Temujin asintió y Kachiun se dio cuenta de que no había sonreído desde que lo había visto. Su hermano había cambiado en el tiempo que había pasado fuera, en cierto modo se había ensombrecido bajo el peso de las experiencias.
—Pasaremos la noche aquí —confirmó Temujin—. Pero ¿dónde están mi madre y los demás?
—Se han marchado hacia el oeste. Me quedé solo por si lograbas regresar. Estaba… a punto de irme. Había perdido la esperanza de verte de nuevo.
Temujin resopló.
—Nunca pierdas la fe en mí, hermano. Nunca falto a mi palabra: siempre volveré a casa.
Para su asombro, Kachiun descubrió que tenía lágrimas en los ojos. Parpadeó para eliminarlas, avergonzado de llorar ante esos desconocidos. Había pasado demasiado tiempo solo y había perdido su carácter imperturbable. Se esforzó por recobrar el control sobre su creciente emoción.

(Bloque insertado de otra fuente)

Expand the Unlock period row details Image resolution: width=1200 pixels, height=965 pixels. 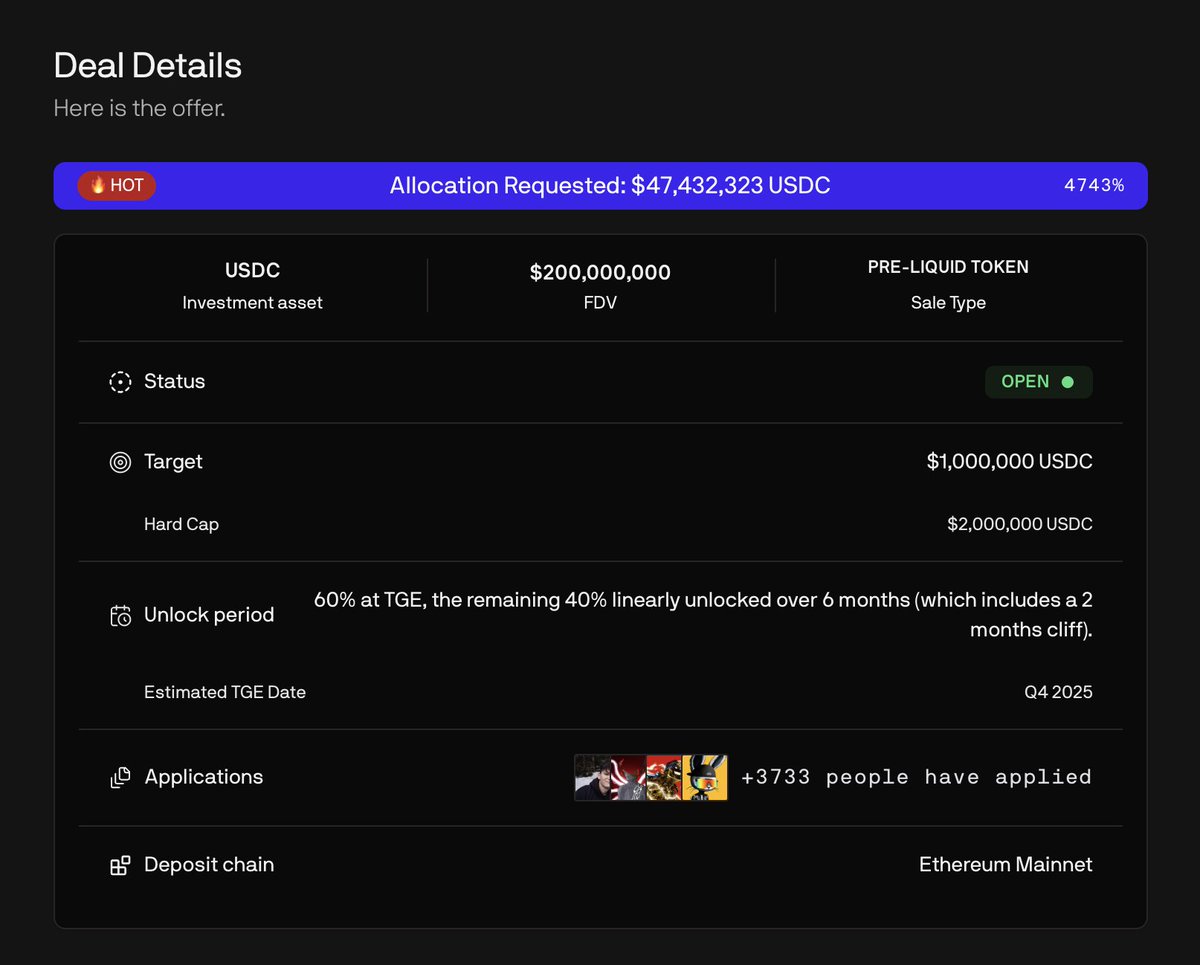pyautogui.click(x=209, y=615)
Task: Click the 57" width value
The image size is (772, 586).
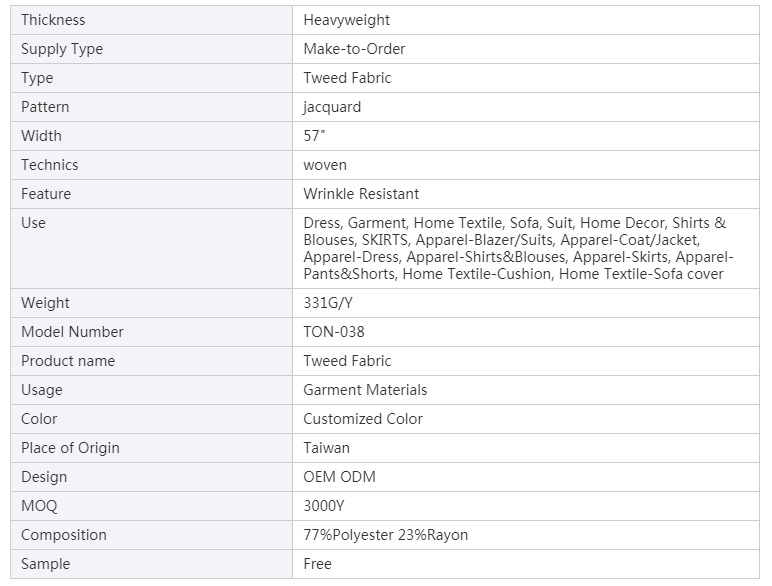Action: click(x=314, y=136)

—Vamos. Haré una hoguera y asaré la carne —dijo.
Temujin asintió.
—De acuerdo. Tenemos mucho camino que recorrer en cuanto amanezca. Quiero alcanzar a nuestra madre.
Los tres hombres siguieron a Kachiun a su campamento, un lugar húmedo que casi no merecía ese nombre, con un montón de huesos viejos en torno a un pequeño hueco para el fuego. Kachiun se puso a encender una llama con manos torpes, arrodillándose sobre viejas cenizas.
—Hay una familia nómada a medio día de camino a caballo hacia el oeste —dijo, mientras golpeaba el pedernal contra el acero—. Tres hombres y dos mujeres. Pasaron por aquí ayer por la noche.
Vio que Temujin alzaba la vista con interés y malinterpretó el brillo de sus ojos.
—Podemos evitarlos si vamos directamente al sur en lugar de cortar a través de las colinas negras —explicó, gruñendo satisfecho cuando la llama prendió en la yesca.
Temujin miró con fijeza la pequeña hoguera.
—No quiero evitarlos, hermano. Puede que no lo sepan, pero son de mi sangre tanto como tú mismo.
Kachiun se detuvo y se puso en cuclillas.
—No entiendo —dijo, viendo que Arslan y Jelme cruzaban una mirada—. ¿Qué queremos de los nómadas?
—Son la gran tribu —repuso Temujin, casi para sí mismo. Su voz era tan baja que Kachiun tuvo que esforzase para oírle—. Les daré una familia de nuevo. Los acogeré y los fortaleceré, y los enviaré contra aquéllos que mataron a nuestro padre. Escribiré el nombre de Yesugei con sangre tártara y, cuando seamos poderosos, regresaré del norte y desperdigaré los cuerpos de los Lobos por la nieve.
De repente, Kachiun se estremeció. Tal vez hubiera sido su imaginación, pero le pareció oír el chasquido de huesos antiguos en el viento.